Les enfants sont en vacances depuis le 14 décembre, je rends visite aux orphelinats. Beaucoup d'enfants ont perdu leurs parents ( à cause du sida). Je suis allé dans 3 orphelinats et, malgré leurs difficultés, ces enfants ont une joie de vivre et d'apprendre incroyable. 3 heures d'animation : chants, danses, contes, jonglage... Avec 3 euros de ballons de baudruche (100 ballons), nous fabriquons 50 balles de jonglage et certains enfants apprennent à jongler à trois balles.

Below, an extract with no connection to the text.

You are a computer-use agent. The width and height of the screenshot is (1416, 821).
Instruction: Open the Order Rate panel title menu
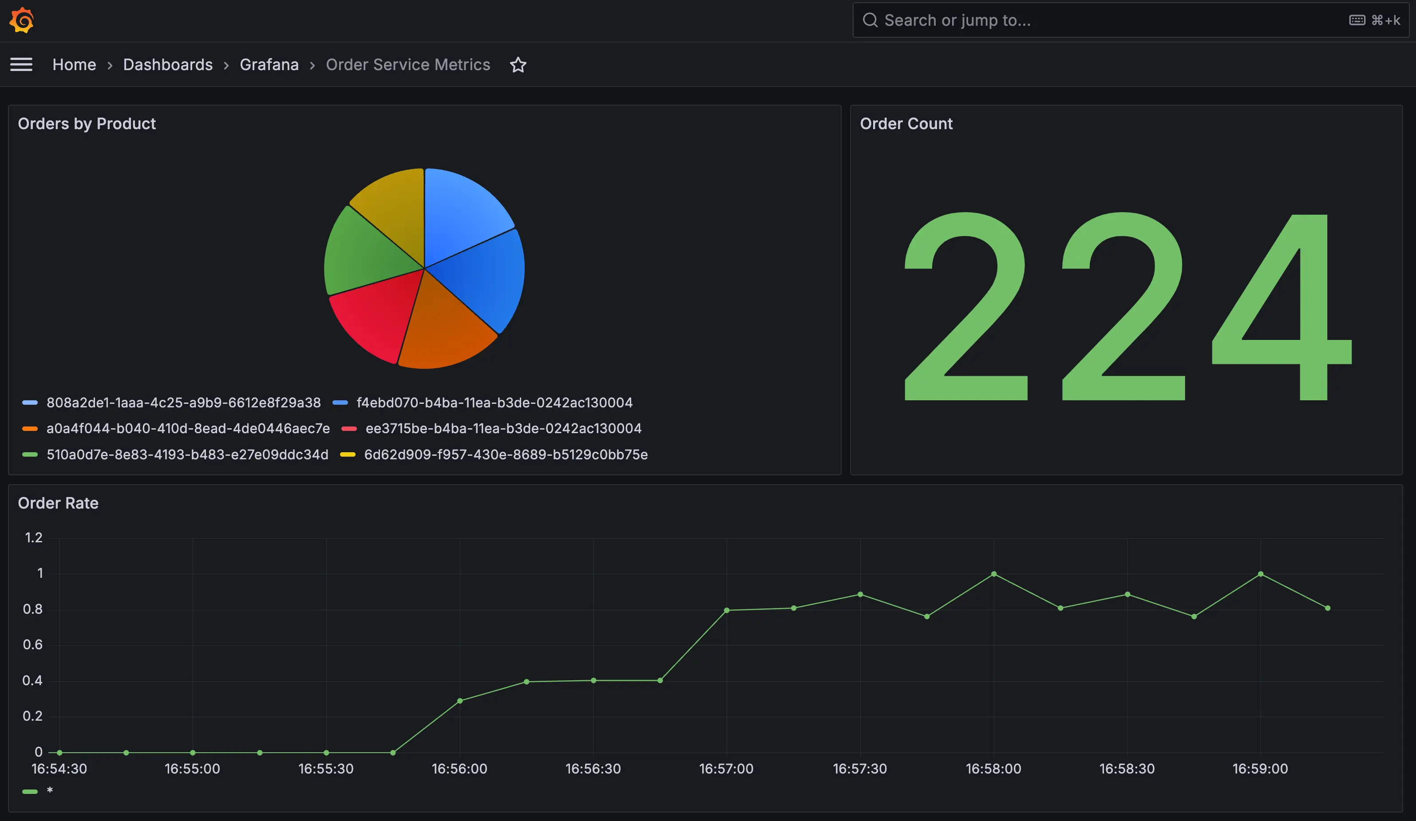pyautogui.click(x=58, y=503)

Les enfants connaissent énormément d'histoires, je vais en ramener quelques unes. 

 

Anecdotes :

 


Chaque instant de cette marche en Afrique pourrait devenir une anecdote. Tout est tellement différent. 
Les sourires sont tellement nombreux au bord de ces routes.
- Cela fait mal au coeur : Une grand-mère vit avec 14 petits enfants ( ses propres enfants et leurs partenaires sont tous morts du sida)... Mais la vie continue pour ces enfants...
- lundi, 16 heures, je me dirige vers la frontière pour revenir en Afrique du sud. Une femme de 60 ans, ( c'est la première personne blanche que je rencontre au Lesotho), me demande ce que je fais. Je conte des histoires. Me voici invité  à me reposer une soirée. Trois jours après, je suis toujours au Lesotho. Être disponible permet beaucoup de rencontres.

Après 5 jours en Afrique, je suis fasciné par ces cultures, par ces gens dont je ne connaissais rien avant de venir ici. On me dit : tu pourrais passer 10 ans en Afrique, il y a 50 pays avec des centaines de cultures...
Aller mon Sam, tu ne pourras pas aller partout, je charge mon sac sur le dos et reprend la route du Nord.